Было состояние жаркого безумия, тяжести, полной потерянности и страха в душе. Я обнял ее в грохоте грузовика и крикнул:
— Я даже и не знал, что я тебя люблю. Возьми бутылку, я не пойду.
— Я тоже тебя люблю, — поспешно сказала она и оглянулась. — Мне с тобой так легко!
Она уже осторожно отталкивалась, высвобождалась, вынимала все мое из себя, отлипала, уходила измотанная, скомканная и нервная, ставя по какой-то своей линии ступни в сандалиях римских патрициев.
Возвращался в пустоте звонкого отупения. Меня будто переставляли в метро из одного вагона в другой, двигали по переходам, протягивали эскалатор под ногами. Уступали дорогу, обтекали. Потом посадили в автобус, и я вдруг увидел телевизионное движение городского вида за окном.
— Прощай, Полина.
Каждая девушка несла в себе какую-то узнаваемую частицу ее и стеснялась меня.
— Прощай, Полина.
Денег не было вообще, и я как всегда думал об этом вечном чемодане долларов, который вот-вот найду. Вот сейчас сверну за угол и найду, вот сейчас, у тех подвальных дверей он будет одиноко стоять. Я бы не поверил, что доллары настоящие. Сначала разменял бы для пробы долларов пятьдесят, а уж потом ликовал…
Пришел, упал, заснул. Даже во сне было жалко ее и приснилось, что я ворую у Гарника с Ксенией фотоаппарат, чтобы подарить ей.
девятнадцать
— Ничего, сейчас придет, — сказал он.
— Да, они же до часа ночи ходят.
— Сейчас приеду, чай попью, лягу и сразу засну, — сказал он. — Там пусто, Мороковы уехали.
Я думал, что скоро увижу Димку, может быть, выпьем с ним.
— И я, я тоже устал.
— Трамвай будет обязательно, — сказал он.
— Будет, они до часа ночи ходят, по идее.
— Я же тебе подарок купил, провожал Мороковых и забыл пакет, — сказал он.
— А-а, спасибо.
— Можешь остаться там, я тебе уже говорил.
— Могу, по идее, до вас все равно ближе ехать.

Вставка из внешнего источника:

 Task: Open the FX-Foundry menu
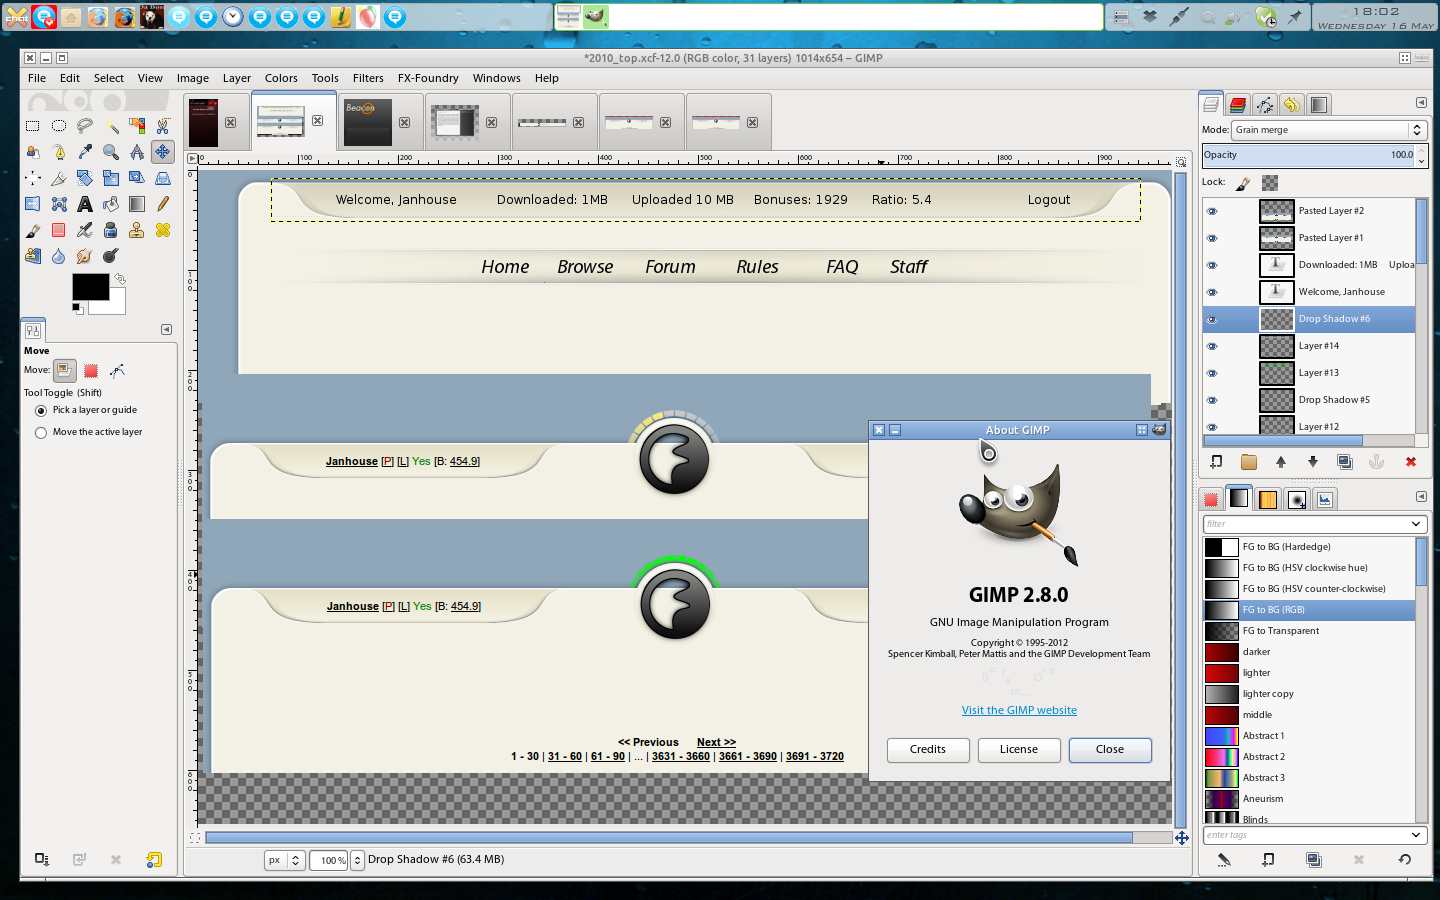427,78
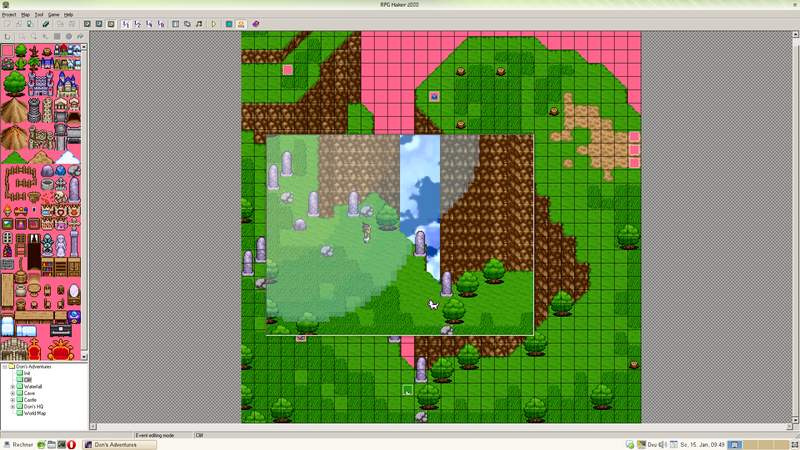Image resolution: width=800 pixels, height=450 pixels.
Task: Switch to upper layer editing mode
Action: tap(98, 24)
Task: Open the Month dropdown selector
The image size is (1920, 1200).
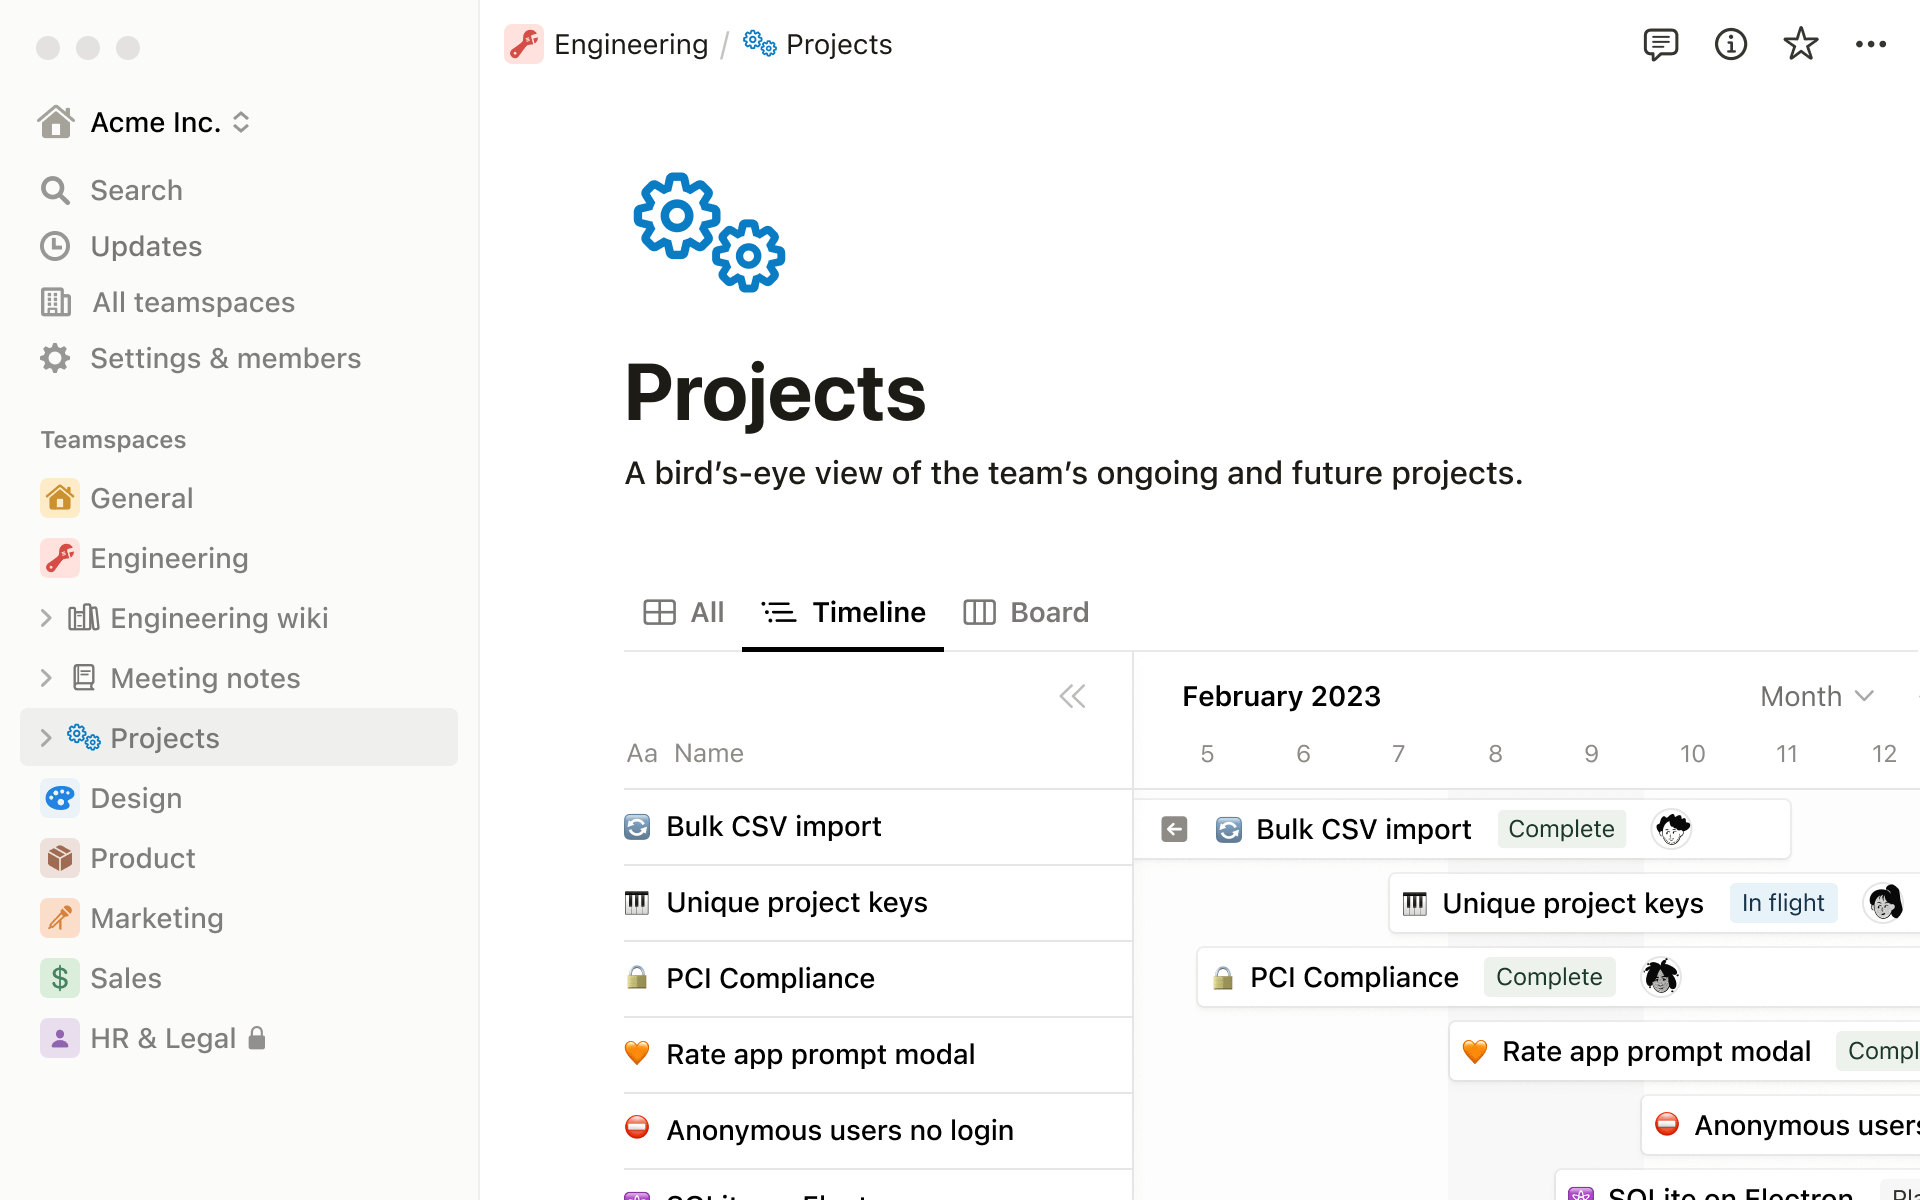Action: coord(1815,695)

— А может, нам на такси доехать? — зевнув, сказал он.
— Подождем еще.
— Смешная эта реклама, да?
— Что они Турцию рекламируют, как будто Крыма нет?

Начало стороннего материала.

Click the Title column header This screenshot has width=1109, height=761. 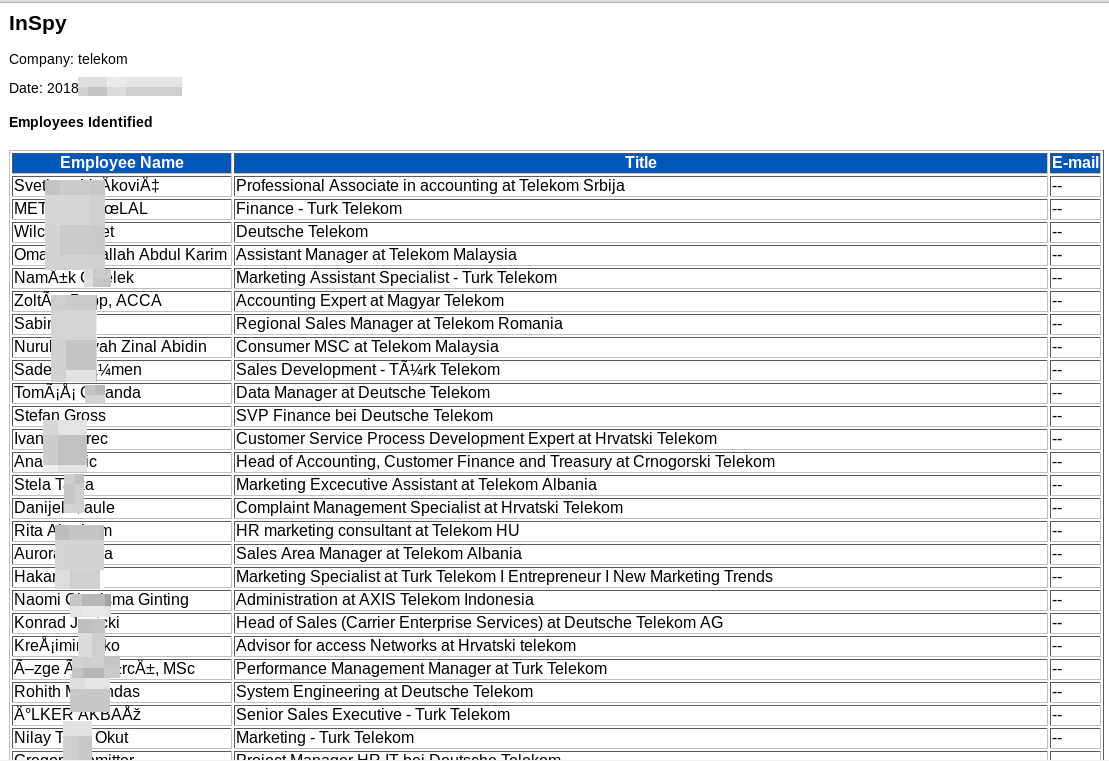(x=640, y=163)
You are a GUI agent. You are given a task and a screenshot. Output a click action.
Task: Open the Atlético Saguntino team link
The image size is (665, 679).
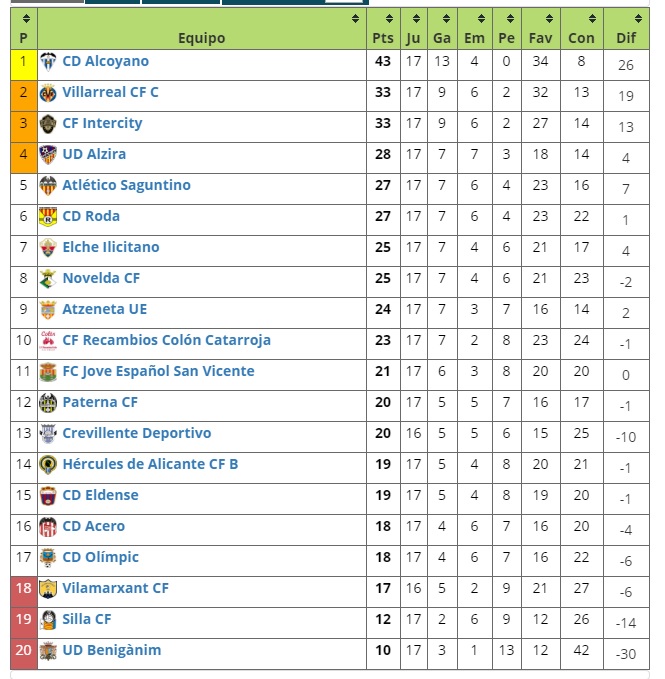click(126, 185)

— Выгодно агентствам разным.
— Думаешь, придет?
— Должен, по идее.
— Да-а, что-то нет ничего.
— Будет.
— Думаешь?
— Они же до часа ходили всегда.
— Можно на такси, у меня есть деньги.
— Подождем еще.
Прошла женщина и сказала: «Не ждите трамвая, ребята, они до двенадцати ходить стали, автобусы до часа». И пошла, оглядываясь на нас: «Не ждите».
Мы все-таки дождались автобуса и доехали до «Войковской».
Как всегда, казалось, что в теплом мраке квартиры есть кто-то еще. Может быть, из-за этого мы говорили громче обычного. Он широко распахнул створки окна, и квартира словно парила в ночном воздухе. Сидели со свечой, и она не гасла, так тихо стоял воздух у окна. На далекой круглой башне красиво, радостно реял холодно освещенный флаг. Казалось, что это живая материя, опадающая и вновь взмывающая, со странно переливающимися складками.